Un joven completamente desconocido todavía para los
hombres habló para mí en aquella hora extraordinaria.
Habló de una especial misión que algún día le sería
confiada. Yo, el único que le escuchaba en esta hora, no
entendía apenas lo que quería decir con todo ello. Habrían
de pasar muchos años antes de comprender lo que esta
hora vivida bajo las estrellas y alejado de todo lo terreno
había significado para mi amigo.
El silencio siguió a sus palabras.
Descendimos de nuevo hacia la ciudad. De las torres llegó
hasta nosotros la hora tercera de la mañana.
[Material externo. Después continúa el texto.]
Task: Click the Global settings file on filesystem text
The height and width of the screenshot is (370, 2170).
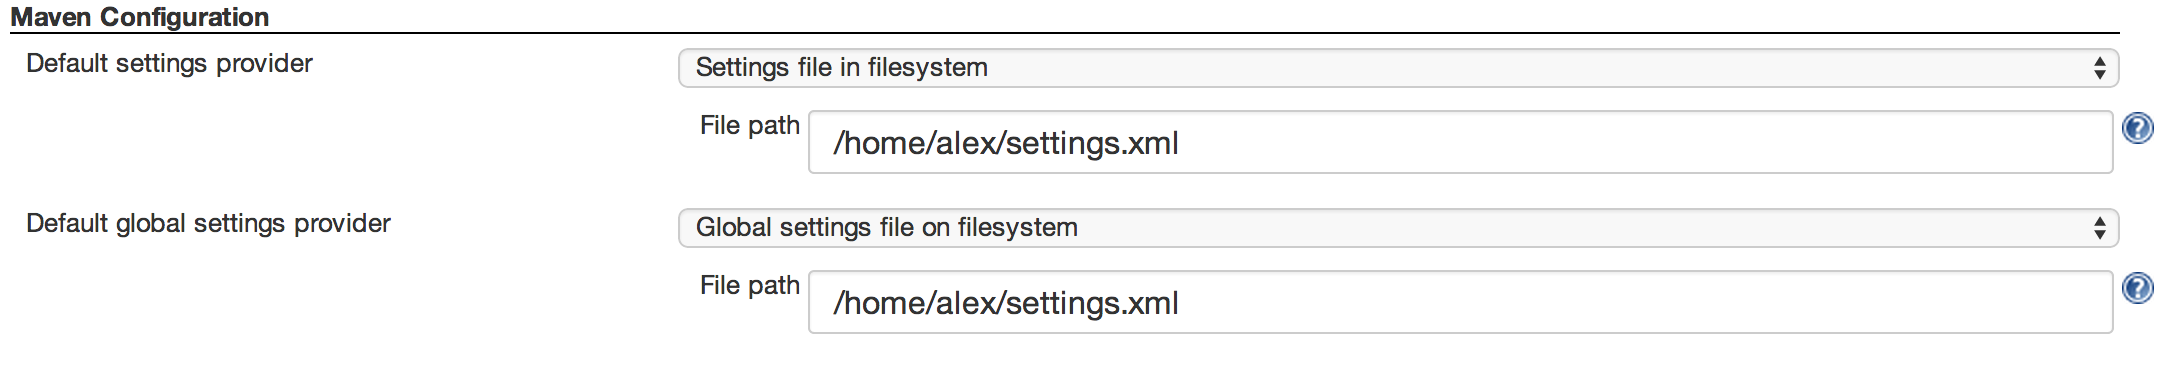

Nos separamos delante de nuestra casa. Adolfo me
estrechó la mano en señal de despedida. Vi, asombrado,
que no se dirigía en dirección a la ciudad, camino de su
casa, sino de nuevo hacia la montaña.
¿Adónde quieres ir? — le pregunté, asombrado.
Brevemente replicó:
¿Quiero estar solo!
Le seguí aún largo tiempo con la mirada, mientras él,
envuelto en su obscuro abrigo, descendía solo las calles
nocturnas y desiertas.
Durante los días que siguieron y también en las próximas
semanas Adolfo no volvió jamás a hablarme de esta hora
vivida en el Freinberg. En un principio me sentí
asombrado por ello y no podía realmente explicarme esta
extraña conducta; me era imposible creer que hubiera
podido olvidar esta extraordinaria visión. Como pude
comprobar treinta y tres años más tarde, no la olvidó jamás
en su vida. Pero guardó silencio, pues quería conservar
esta hora para sí solo. Comprendí y respeté su
pensamiento. Después de todo, ésta había sido su hora, no
la mía. Yo no había jugado en ella más que el modesto
papel de un amigo adicto y fiel.
Cuando en el año 1939, poco antes de que estallara la
guerra, visité por vez primera Bayreuth como invitado del
canciller del Reich, creí dar una alegría a mi amigo, si le
recordaba lo sucedido en aquella hora en el silencio de la
noche en lo alto del Freinberg. Así, pues, referí a Adolfo
Hitler lo que de ello había quedado grabado en mi
recuerdo, porque suponía que la ingente plenitud de
impresiones y recuerdos que en el curso de estos decenios
se habrían concentrado sobre él habrían desplazado por
entero aquélla del muchacho de diecisiete años. Pero ya a
las primeras palabras pude comprender que se acordaba
todavía exactamente de aquella hora, y que sus detalles se
habían conservado fielmente en su recuerdo. No cabía la
menor duda de que le causó una especial alegría ver
confirmados sus propios recuerdos por mi relato. Yo
estaba también presente, cuando Adolfo Hitler refirió a la
señora Wagner, en cuya casa habíamos sido invitados, la
escena que había tenido lugar después de la representación
del «Rienzi» en Linz. Así, pues, yo vi confirmados mis
propios recuerdos de manera inequívoca. De manera
inolvidable han quedado también grabadas en mí las
palabras con que Hitler concluyó su relato a la señora
Wagner. Dijo, gravemente:
—En aquella hora empezó.
El joven Adolf Hitler cuando Kubizek le conoció.